Nestlé Research Center, CH-1000 Lausanne 26, Switzerland

Reprint requests to: Ziding Zhang, Nestlé Research Center, Vers-chez-les-Blanc, CH-1000 Lausanne 26, Switzerland; e-mail: Ziding.Zhang{at}rdls.nestle.com; fax: 41-21-785-9486.

To understand the molecular basis of glycosyltransferases’ (GTFs) catalytic mechanism, extensive structural information is required. Here, fold recognition methods were employed to assign 3D protein shapes (folds) to the currently known GTF sequences, available in public databases such as GenBank and Swissprot. First, GTF sequences were retrieved and classified into clusters, based on sequence similarity only. Intracluster sequence similarity was chosen sufficiently high to ensure that the same fold is found within a given cluster. Then, a representative sequence from each cluster was selected to compose a subset of GTF sequences. The members of this reduced set were processed by three different fold recognition methods: 3D-PSSM, FUGUE, and GeneFold. Finally, the results from different fold recognition methods were analyzed and compared to sequence-similarity search methods (i.e., BLAST and PSI-BLAST). It was established that the folds of about 70% of all currently known GTF sequences can be confidently assigned by fold recognition methods, a value which is higher than the fold identification rate based on sequence comparison alone (48% for BLAST and 64% for PSI-BLAST). The identified folds were submitted to 3D clustering, and we found that most of the GTF sequences adopt the typical GTF A or GTF B folds. Our results indicate a lack of evidence that new GTF folds (i.e., folds other than GTF A and B) exist. Based on cases where fold identification was not possible, we suggest several sequences as the most promising targets for a structural genomics initiative focused on the GTF protein family.

• [Exercise]
Copy out the full text on fold recognition for glycosyltransferase sequences word for word, including the affiliation and reprint lines at its head.

Records from a dataset:
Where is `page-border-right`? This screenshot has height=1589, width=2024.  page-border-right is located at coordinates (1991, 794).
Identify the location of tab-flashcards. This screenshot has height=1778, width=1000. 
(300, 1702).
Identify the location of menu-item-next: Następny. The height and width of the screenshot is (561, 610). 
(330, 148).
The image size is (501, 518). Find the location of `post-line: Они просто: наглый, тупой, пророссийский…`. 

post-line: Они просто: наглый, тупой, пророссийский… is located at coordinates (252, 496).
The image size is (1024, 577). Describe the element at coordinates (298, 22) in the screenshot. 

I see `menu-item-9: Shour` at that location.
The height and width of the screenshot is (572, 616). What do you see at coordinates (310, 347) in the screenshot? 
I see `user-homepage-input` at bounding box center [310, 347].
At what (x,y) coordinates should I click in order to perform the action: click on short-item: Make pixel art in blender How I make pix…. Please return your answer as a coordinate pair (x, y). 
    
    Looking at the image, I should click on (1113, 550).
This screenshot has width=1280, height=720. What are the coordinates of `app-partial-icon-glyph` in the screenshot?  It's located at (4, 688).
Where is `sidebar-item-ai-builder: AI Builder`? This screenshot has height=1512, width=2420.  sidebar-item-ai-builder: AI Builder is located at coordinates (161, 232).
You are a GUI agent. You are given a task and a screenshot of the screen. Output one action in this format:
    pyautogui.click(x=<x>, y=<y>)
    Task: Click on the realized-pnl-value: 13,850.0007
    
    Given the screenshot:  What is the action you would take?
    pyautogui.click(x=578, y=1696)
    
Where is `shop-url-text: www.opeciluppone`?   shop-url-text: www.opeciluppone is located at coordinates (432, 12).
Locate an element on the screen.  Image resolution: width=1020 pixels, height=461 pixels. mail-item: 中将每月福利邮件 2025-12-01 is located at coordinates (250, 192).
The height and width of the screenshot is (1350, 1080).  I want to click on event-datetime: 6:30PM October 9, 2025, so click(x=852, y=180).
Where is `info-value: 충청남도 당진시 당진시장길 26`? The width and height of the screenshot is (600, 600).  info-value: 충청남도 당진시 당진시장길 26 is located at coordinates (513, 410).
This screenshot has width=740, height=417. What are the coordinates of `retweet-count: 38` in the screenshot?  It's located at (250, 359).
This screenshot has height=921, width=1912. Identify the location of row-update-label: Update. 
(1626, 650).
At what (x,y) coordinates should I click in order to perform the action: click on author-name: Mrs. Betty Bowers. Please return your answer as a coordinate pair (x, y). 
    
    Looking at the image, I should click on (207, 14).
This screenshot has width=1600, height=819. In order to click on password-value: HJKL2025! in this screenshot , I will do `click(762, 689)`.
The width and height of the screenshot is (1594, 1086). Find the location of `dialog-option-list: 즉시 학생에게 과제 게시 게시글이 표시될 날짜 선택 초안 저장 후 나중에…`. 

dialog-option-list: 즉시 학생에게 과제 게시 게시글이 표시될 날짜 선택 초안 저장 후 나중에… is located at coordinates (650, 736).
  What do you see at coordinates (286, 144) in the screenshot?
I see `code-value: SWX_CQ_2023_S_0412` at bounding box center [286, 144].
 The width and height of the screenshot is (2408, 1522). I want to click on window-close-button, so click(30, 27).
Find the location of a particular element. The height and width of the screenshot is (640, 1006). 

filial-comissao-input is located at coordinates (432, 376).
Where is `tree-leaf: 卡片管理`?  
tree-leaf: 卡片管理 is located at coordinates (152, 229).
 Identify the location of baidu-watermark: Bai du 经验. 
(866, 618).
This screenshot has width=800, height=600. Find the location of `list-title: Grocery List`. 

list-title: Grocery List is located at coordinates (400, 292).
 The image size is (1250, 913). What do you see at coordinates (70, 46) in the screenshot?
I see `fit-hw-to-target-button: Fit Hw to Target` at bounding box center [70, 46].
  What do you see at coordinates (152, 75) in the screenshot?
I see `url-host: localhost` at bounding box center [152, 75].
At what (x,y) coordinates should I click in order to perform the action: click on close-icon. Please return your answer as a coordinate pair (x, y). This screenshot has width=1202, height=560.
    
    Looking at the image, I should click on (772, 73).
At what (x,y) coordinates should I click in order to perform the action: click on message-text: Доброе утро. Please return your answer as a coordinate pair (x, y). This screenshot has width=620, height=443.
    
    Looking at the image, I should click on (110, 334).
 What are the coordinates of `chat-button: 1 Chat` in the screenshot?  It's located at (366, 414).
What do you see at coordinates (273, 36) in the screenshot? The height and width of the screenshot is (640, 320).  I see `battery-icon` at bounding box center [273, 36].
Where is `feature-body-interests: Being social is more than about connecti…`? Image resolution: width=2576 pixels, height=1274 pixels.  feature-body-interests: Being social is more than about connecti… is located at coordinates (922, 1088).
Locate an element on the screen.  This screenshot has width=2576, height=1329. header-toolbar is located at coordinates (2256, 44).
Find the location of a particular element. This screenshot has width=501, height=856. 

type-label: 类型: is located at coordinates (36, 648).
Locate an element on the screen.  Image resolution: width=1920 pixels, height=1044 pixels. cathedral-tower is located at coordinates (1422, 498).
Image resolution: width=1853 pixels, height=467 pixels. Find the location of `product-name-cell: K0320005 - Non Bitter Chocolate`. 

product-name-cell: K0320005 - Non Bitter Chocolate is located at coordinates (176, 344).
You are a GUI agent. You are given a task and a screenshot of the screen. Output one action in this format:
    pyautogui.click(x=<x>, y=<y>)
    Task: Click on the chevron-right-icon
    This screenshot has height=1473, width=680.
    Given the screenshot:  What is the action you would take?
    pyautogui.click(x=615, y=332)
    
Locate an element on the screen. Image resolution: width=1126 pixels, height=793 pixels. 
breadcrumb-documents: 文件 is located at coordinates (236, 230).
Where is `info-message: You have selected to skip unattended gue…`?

• [Solution]
Nestlé Research Center, CH-1000 Lausanne 26, Switzerland

Reprint requests to: Ziding Zhang, Nestlé Research Center, Vers-chez-les-Blanc, CH-1000 Lausanne 26, Switzerland; e-mail: Ziding.Zhang{at}rdls.nestle.com; fax: 41-21-785-9486.

To understand the molecular basis of glycosyltransferases’ (GTFs) catalytic mechanism, extensive structural information is required. Here, fold recognition methods were employed to assign 3D protein shapes (folds) to the currently known GTF sequences, available in public databases such as GenBank and Swissprot. First, GTF sequences were retrieved and classified into clusters, based on sequence similarity only. Intracluster sequence similarity was chosen sufficiently high to ensure that the same fold is found within a given cluster. Then, a representative sequence from each cluster was selected to compose a subset of GTF sequences. The members of this reduced set were processed by three different fold recognition methods: 3D-PSSM, FUGUE, and GeneFold. Finally, the results from different fold recognition methods were analyzed and compared to sequence-similarity search methods (i.e., BLAST and PSI-BLAST). It was established that the folds of about 70% of all currently known GTF sequences can be confidently assigned by fold recognition methods, a value which is higher than the fold identification rate based on sequence comparison alone (48% for BLAST and 64% for PSI-BLAST). The identified folds were submitted to 3D clustering, and we found that most of the GTF sequences adopt the typical GTF A or GTF B folds. Our results indicate a lack of evidence that new GTF folds (i.e., folds other than GTF A and B) exist. Based on cases where fold identification was not possible, we suggest several sequences as the most promising targets for a structural genomics initiative focused on the GTF protein family.